Nuvance Health is partnering with a digital health company to monitor and manage care for patients at home who are dealing with cognitive issues, including dementia. The platform also allows providers to spot early signs of decline.
Many people use brain-stimulating activities, like crossword puzzles or quizzes, to get up to speed in the morning or stay alert during the day. Healthcare providers are now finding that these activities, delivered through a mobile device, can help them monitor and even treat patients at home.
At Nuvance Health, clinicians are integrating Neuroglee Connect into care management for patients at neurology and primary care practices across New York and Connecticut. The digital health interventions are designed for patients with mild cognitive impairment and early-stage dementia.
“I'd like them to take ownership of their healthcare,” says Paul Wright, SVP and system chair of the Neuroscience Institute at Nuvance Health and the John and Joanne Patrick Endowed Chair for Advanced Technology in Neuroscience. “This begins their adoption of [the concept of] ‘This is your body, this is your mind, this is your health, and … being healthy is an active process.’ So I'd like them to be engaged and active.”

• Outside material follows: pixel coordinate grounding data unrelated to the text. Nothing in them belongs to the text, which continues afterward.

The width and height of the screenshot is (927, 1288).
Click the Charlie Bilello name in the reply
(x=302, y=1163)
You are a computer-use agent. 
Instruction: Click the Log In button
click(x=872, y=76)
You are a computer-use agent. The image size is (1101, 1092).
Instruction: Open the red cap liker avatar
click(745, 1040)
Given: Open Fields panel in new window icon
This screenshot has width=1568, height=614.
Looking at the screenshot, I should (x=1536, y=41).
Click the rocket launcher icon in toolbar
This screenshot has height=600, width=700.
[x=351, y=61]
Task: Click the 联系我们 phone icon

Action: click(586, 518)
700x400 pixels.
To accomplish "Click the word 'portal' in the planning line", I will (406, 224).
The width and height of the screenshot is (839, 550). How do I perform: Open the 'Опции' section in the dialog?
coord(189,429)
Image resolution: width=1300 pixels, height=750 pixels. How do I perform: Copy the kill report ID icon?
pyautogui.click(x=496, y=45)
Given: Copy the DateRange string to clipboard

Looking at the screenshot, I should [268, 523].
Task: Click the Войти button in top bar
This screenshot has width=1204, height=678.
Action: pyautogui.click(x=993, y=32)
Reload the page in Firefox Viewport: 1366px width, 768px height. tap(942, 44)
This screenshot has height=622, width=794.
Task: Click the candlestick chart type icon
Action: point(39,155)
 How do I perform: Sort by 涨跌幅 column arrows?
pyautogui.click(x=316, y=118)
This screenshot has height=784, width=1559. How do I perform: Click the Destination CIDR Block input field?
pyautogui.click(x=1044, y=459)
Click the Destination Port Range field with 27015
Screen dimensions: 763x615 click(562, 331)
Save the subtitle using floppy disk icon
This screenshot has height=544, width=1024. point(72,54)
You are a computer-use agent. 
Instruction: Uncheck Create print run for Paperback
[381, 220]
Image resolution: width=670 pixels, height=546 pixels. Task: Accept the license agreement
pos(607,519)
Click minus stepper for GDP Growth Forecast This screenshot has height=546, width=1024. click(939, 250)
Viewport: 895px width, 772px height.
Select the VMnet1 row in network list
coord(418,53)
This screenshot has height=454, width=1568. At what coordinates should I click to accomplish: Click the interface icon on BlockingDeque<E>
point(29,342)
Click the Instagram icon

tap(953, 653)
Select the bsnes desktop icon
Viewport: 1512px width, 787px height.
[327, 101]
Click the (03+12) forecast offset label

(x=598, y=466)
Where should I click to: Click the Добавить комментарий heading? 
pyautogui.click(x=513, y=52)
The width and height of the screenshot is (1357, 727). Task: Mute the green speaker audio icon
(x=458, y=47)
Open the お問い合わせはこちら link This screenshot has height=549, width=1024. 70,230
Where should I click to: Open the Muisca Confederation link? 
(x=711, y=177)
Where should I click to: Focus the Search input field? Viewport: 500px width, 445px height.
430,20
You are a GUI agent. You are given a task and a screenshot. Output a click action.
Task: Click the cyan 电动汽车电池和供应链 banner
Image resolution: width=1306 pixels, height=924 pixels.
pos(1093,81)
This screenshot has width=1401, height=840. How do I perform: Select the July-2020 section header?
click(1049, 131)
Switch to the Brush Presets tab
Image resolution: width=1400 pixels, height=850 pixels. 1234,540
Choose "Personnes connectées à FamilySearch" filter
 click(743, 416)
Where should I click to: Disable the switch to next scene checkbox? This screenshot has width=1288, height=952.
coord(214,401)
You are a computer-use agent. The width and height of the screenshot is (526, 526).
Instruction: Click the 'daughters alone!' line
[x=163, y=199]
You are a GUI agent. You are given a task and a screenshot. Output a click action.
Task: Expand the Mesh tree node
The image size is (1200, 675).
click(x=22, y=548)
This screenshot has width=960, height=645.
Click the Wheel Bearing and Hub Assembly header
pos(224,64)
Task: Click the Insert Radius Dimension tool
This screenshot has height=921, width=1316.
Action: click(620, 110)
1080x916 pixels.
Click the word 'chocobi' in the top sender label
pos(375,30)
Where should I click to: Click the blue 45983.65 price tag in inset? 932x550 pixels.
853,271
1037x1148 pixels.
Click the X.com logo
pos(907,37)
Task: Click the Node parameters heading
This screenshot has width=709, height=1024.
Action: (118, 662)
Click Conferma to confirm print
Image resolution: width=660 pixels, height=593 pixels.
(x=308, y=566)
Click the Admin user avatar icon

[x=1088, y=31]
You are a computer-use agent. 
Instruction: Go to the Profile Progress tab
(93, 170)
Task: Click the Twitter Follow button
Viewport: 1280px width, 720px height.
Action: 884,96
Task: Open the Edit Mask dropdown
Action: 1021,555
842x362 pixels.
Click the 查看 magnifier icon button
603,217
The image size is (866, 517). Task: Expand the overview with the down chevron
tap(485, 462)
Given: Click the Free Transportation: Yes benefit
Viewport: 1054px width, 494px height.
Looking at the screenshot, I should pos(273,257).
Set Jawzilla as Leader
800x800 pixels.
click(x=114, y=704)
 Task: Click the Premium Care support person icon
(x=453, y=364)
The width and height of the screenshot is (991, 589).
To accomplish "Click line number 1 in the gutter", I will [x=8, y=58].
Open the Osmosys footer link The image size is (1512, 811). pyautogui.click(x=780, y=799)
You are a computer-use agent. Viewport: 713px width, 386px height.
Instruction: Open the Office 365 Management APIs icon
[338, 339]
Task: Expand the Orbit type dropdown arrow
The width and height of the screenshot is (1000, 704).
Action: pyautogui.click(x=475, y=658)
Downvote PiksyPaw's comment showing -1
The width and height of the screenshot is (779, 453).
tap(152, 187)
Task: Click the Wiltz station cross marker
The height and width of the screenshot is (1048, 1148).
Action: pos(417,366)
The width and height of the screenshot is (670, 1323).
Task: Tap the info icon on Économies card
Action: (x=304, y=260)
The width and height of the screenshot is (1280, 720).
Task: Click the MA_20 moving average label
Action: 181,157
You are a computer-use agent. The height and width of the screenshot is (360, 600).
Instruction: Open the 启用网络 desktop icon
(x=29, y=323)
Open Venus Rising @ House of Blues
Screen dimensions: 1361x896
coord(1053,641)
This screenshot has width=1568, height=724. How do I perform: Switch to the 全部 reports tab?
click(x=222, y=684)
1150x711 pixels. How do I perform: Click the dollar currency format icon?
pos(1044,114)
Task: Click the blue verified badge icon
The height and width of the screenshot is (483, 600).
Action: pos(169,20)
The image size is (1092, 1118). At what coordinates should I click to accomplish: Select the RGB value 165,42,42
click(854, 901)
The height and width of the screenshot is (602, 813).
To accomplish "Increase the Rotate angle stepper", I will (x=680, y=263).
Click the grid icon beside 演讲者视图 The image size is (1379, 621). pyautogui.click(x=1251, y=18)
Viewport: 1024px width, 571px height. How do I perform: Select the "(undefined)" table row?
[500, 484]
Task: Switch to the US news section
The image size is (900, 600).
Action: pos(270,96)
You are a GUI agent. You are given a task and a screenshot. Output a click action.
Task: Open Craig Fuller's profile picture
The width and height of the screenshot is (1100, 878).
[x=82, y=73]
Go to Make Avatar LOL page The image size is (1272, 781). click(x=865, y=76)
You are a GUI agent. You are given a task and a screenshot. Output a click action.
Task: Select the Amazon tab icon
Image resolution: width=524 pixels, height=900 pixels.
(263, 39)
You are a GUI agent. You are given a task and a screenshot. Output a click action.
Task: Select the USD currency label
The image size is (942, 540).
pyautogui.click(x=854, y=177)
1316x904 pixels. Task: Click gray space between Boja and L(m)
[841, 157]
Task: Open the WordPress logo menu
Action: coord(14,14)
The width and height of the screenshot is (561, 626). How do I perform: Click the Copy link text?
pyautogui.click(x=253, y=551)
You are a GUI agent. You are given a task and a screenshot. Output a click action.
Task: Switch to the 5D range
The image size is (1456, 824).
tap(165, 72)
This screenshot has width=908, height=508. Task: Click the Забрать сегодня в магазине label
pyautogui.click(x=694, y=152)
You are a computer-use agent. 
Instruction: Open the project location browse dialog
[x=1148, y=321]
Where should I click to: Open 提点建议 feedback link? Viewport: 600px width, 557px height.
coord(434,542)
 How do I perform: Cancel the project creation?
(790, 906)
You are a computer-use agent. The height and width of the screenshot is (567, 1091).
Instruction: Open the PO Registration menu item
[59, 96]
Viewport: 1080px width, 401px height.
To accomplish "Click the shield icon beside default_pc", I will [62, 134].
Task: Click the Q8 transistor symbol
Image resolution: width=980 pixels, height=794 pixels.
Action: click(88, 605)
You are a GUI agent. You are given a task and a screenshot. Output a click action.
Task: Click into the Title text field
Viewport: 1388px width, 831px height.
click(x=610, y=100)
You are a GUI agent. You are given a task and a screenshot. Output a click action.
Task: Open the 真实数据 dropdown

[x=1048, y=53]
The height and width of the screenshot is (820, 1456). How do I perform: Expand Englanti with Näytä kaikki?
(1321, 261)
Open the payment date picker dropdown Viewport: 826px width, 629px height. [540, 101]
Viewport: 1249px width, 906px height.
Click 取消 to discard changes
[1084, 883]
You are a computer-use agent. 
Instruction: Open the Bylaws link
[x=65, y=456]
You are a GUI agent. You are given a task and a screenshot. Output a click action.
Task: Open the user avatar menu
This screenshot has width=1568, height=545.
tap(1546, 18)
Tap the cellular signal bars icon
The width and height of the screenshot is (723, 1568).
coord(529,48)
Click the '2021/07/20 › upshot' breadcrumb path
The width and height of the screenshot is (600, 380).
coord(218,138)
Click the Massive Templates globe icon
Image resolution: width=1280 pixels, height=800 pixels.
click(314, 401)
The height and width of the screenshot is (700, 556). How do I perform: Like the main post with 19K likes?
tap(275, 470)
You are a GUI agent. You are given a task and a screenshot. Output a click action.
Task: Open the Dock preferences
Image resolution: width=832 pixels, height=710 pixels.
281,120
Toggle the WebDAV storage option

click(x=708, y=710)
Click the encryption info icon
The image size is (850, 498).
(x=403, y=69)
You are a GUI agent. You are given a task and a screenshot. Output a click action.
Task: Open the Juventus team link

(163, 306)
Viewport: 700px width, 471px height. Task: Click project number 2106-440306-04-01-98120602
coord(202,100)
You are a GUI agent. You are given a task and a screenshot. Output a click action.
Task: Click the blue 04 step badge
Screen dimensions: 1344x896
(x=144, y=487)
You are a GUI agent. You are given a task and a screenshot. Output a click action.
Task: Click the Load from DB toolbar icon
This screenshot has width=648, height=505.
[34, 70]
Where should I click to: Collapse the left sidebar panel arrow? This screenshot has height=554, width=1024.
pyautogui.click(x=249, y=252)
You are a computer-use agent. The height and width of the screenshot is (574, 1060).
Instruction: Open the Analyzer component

Digital health tools are gaining momentum with healthcare organizations thanks to the prevalence of mobile health devices in the home. Paired with remote patient monitoring programs, they offer care providers an easy portal to the patient beyond the regularly scheduled six-month checkups in the doctor’s office. Clinicians can draw patient data from these platforms to monitor health outcomes like medication adherence and effectiveness and moods.
With Neuroglee Connect, Wright is looking for a connection to his patients.
“I want to see that there is engagement,” he says. “That's because if you're not, if you're doing this and you're not engaged, then it's not meaningful.”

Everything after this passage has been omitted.